During the production phase the amount of traffic will be minimal, but once the site is completed there will again be considerable heavy traffic movements as equipment is removed and the site returned to its original use.
The fossil fuel emissions of shale gas versus conventional gas per well are given in Table 4 which, in addition to the emissions associated with the horizontal drilling and the hydraulic fracturing, also takes into account the transport of water to and from the site and the wastewater treatment. Water UK estimated the emissions to the atmosphere at the wastewater treatment plant to be 0.406 tonnes of carbon dioxide per thousand cubic metres of water treated.32
|Horizontal drillinga||15–75||Horizontal drilling of 300–1500 m; 18.6 litres diesel used per metre drilled.|
|Hydraulic fracturingb||295||Based on average fuel usage for hydraulic fracturing on eight horizontally drilled wells in the Marcellus Shale. The total fuel use given is 109 777 litres of diesel fuel.|
|Hydraulic fracturing chemical productionc||–||Unknown.|
|Transportation of waterd||26.2–40.8||Based on HGV emission factor of 983.11 gCO2 km−1 and 60 km round trip.|
|Wastewater transportationd||11.8–17.9||Based on HGV emission factor of 983.11 gCO2 km−1 and 60 km round trip.|
|Wastewater treatmente||0.33–9.4||Based on 15–80% recovery of 9–29 million litres of water that is required per fracturing process and emission factor 0.406 tCO2 ML−1 treated.|
|Total per well||348–438||Based on single fracturing process.|
|a Fuel consumption from: ALL Consulting (2008). Emission factor from DUKES (2010).36 b Cited from ALL Consulting, Horizontally Drilled/High-volume Hydraulically Fractured Wells Air Emissions Data, August 2009, Table 11, p. 10 by New York State (2009).30 Emission factor from DUKES (2010).36 c A further potential source of additional emissions may be from the production of chemical used in the fracturing process. However, the level of these emissions is difficult to ascertain as: conventional wells may also include various chemicals in drilling mud, so claiming shale creates additional emissions via this route is problematic; and life cycle analysis data for these chemicals is highly specialised and is not typically publically available. d Emission factor from NAEI (2010).46 Truck numbers from Table 3. e Emission factor from Water UK – Towards sustainability (2006).31|
In the UK many of the shale gas sites will be in rural locations served by minor roads which are often narrow and of relatively light road construction to reflect the low numbers of traffic movements and minimal use by heavy vehicles. The roads are likely to pass through small villages and towns which are not accustomed to industrial developments. The high number of large lorries visiting the shale gas sites during the construction phase will subsequently result in deterioration of the road structure as well as generating dust and noise associated with the traffic movements. This is likely to be an area of serious concern to the local residents along the route the traffic will take and will result in local objections at the planning approval stage. Once the sites obtain the necessary approval, the operators of the sites could encounter traffic movement issues as local residents and the farming community compete for road space with the construction traffic which could lead to conflict between the parties. This is an issue that the shale gas companies need to address at the early planning stage to minimise disruption and to work with the local community to prevent adverse public relation issues which could impact on future projects.

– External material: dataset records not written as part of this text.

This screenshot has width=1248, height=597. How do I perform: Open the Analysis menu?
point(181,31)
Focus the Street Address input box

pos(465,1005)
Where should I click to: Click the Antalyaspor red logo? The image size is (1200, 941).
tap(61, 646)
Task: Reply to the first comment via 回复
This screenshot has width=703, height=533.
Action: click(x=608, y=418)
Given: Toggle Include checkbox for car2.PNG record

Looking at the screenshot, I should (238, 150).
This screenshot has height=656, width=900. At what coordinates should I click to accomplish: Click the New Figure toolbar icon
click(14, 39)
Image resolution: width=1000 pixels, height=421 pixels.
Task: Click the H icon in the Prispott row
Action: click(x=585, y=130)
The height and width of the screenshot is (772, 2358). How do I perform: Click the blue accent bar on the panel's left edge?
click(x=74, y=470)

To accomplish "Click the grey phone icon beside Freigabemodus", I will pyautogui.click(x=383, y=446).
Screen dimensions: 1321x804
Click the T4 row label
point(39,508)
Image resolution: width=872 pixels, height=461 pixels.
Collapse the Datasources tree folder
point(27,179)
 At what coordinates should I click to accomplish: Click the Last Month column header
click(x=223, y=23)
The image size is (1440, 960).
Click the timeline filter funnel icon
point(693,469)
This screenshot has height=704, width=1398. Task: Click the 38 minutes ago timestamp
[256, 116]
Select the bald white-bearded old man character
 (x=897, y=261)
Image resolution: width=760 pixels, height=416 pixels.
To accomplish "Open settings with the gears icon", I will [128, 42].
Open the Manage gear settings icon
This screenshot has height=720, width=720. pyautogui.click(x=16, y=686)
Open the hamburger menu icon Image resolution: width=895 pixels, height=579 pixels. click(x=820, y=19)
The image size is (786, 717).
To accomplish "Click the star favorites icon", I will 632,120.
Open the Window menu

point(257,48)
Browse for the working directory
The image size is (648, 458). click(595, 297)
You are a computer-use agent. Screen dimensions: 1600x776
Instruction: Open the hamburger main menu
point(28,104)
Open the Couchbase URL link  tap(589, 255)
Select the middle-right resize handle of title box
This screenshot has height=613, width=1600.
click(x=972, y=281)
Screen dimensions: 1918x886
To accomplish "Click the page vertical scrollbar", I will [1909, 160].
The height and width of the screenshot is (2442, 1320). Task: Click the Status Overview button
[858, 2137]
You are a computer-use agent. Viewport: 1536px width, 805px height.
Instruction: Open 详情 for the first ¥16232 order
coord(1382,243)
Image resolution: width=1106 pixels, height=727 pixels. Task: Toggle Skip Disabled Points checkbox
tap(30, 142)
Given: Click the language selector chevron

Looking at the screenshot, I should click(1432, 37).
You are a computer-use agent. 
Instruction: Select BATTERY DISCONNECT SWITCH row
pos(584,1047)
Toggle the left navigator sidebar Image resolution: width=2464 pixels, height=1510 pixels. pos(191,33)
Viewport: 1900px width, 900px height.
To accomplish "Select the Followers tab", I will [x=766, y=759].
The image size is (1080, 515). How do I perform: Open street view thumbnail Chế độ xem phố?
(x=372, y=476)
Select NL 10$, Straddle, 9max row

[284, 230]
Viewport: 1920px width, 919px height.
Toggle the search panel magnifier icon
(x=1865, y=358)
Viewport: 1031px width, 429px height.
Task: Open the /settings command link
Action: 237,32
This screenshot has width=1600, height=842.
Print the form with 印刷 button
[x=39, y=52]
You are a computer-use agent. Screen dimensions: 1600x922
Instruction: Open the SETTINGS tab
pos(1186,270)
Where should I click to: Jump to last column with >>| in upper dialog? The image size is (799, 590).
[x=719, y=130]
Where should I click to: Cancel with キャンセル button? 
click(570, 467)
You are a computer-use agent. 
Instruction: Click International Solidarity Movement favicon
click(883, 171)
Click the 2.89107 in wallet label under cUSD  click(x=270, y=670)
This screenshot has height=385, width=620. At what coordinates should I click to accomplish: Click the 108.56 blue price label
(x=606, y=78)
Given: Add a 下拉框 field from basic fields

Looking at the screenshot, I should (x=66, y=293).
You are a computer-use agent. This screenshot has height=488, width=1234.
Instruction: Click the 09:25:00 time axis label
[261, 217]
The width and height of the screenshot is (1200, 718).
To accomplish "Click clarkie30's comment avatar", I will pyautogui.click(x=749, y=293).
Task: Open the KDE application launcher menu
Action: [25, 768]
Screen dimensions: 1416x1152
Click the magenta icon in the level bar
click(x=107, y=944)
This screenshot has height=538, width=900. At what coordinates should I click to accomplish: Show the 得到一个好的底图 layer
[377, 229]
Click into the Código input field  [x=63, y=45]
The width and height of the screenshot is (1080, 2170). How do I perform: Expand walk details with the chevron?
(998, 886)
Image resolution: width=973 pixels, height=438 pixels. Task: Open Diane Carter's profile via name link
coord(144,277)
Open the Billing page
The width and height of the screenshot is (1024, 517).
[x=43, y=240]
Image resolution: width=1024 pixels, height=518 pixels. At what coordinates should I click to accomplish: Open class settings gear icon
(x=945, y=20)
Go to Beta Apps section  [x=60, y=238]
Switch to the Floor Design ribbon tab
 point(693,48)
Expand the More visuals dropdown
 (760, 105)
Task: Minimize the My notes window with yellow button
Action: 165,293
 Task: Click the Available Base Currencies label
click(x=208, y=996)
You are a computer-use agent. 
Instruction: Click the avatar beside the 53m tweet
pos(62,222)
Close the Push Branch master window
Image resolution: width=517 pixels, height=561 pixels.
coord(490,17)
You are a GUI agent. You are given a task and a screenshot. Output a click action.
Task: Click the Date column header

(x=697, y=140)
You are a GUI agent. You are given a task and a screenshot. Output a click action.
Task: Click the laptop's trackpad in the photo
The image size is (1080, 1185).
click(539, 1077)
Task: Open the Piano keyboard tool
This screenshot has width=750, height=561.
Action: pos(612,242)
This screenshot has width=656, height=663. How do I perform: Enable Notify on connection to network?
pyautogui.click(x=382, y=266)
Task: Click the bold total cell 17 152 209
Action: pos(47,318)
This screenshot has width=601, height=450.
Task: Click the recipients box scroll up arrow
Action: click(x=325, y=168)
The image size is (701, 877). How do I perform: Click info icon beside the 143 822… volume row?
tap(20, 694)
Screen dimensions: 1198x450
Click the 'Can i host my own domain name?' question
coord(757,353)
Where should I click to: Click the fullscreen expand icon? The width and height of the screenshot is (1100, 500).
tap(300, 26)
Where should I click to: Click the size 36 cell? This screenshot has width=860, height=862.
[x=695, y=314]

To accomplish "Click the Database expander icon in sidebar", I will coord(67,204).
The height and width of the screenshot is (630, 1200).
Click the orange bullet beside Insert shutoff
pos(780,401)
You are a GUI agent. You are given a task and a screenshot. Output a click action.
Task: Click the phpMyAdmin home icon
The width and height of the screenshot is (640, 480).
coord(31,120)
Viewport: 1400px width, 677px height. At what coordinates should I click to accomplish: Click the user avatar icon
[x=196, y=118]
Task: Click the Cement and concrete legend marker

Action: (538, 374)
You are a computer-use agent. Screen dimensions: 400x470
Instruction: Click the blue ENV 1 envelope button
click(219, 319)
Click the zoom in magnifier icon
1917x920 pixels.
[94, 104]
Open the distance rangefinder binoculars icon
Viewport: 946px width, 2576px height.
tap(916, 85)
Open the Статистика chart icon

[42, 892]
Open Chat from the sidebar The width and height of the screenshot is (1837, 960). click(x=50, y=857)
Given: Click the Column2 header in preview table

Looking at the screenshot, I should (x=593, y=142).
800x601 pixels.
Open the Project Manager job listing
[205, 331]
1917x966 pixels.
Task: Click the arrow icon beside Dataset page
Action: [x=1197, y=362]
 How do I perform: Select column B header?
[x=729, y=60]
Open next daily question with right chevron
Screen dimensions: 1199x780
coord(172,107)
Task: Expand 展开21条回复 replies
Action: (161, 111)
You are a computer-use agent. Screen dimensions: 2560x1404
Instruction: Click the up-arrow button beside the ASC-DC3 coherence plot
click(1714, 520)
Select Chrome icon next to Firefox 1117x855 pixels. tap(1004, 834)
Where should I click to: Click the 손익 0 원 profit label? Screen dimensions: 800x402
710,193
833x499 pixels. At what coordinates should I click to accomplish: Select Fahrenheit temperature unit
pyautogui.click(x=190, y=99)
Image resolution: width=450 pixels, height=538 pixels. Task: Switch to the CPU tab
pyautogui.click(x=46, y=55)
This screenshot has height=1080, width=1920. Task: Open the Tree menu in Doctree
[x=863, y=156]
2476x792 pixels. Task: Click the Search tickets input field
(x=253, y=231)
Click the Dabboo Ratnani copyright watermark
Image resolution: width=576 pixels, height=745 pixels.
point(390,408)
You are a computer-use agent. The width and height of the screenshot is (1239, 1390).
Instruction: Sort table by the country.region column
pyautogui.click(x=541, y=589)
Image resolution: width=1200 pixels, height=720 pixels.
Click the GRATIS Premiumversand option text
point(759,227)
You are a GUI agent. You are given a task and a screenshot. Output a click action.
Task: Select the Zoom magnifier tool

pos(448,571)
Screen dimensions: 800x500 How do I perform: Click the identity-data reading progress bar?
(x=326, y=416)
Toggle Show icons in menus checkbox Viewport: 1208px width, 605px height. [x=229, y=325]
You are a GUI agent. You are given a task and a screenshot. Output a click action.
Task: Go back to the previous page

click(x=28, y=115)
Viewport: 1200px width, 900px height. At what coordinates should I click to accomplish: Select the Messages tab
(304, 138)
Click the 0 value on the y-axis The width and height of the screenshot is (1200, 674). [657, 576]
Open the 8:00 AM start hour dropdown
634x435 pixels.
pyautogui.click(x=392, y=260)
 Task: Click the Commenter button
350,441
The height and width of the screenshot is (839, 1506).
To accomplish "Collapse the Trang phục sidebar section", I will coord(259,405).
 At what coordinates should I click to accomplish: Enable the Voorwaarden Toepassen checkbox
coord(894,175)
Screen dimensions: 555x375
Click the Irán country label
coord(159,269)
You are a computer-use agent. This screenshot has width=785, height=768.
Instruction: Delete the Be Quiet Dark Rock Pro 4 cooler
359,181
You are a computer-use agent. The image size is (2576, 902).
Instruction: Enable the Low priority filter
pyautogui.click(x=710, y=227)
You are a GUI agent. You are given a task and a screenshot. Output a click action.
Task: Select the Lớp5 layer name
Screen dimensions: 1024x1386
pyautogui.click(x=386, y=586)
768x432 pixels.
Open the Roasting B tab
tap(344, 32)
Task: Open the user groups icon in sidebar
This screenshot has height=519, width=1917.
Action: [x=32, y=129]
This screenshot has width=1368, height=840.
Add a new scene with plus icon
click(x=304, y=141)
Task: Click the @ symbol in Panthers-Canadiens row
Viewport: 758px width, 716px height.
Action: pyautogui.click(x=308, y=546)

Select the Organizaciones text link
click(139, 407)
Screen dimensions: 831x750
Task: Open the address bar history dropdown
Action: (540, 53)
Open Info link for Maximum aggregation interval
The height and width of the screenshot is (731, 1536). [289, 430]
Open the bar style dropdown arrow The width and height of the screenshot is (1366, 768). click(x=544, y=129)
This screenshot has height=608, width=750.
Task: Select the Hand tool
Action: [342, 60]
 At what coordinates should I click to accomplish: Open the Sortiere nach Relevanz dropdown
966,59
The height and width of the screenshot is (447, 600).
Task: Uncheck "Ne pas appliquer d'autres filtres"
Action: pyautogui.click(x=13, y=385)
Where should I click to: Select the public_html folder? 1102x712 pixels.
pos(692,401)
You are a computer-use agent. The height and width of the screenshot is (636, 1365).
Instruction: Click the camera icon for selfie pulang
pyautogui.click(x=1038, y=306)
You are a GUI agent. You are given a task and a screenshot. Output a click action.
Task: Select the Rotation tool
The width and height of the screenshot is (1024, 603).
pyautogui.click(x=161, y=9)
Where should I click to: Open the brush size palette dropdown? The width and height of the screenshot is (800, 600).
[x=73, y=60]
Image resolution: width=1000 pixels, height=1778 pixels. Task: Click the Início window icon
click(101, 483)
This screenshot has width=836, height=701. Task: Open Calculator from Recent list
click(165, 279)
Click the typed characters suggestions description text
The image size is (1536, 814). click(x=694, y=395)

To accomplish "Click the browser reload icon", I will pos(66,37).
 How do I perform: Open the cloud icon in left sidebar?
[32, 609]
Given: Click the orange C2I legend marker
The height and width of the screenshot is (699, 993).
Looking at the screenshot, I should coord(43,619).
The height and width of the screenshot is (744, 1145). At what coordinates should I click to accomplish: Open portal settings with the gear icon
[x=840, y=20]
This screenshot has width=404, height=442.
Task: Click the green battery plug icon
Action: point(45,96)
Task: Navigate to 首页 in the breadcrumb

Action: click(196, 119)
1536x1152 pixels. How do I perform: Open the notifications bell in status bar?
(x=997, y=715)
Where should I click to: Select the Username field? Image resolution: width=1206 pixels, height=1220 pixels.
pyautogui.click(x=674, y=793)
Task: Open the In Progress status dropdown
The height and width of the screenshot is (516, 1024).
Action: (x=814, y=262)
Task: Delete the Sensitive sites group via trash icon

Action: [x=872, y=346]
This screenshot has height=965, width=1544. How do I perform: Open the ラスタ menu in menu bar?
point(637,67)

The completion of drilling and hydraulic fracturing marks the start of the production phase of the wells. A production well head is put in place to collect and transfer the gas for subsequent processing, either for utilising on site for electricity production; for liquefaction and transport off site; or for piping into the gas distribution network. Production from one well can commence while other wells are being drilled and fractured.
In terms of production volumes, indicative figures for long-term production for a single Marcellus well in New York State are as follows:15 Year 1: Initial rate of 79 000 m3 per day, declining to 25 500 m3 per day Years 2 to 4: 25 500 m3 per day, declining to 15 600 m3 per day Years 5 to 10: 15 600 m3 per day, declining to 6400 m3 per day Years 11 onwards: 6400 m3 per day, declining at a rate of 3% per annum
As can be seen, after five years the volume of gas produced drops dramatically and it is at that point that the operator may decide to re-fracture the well to extend its life. Re-fracturing can take place more than once. It is anticipated that wells in the UK will follow a similar pattern of production drop-off over time.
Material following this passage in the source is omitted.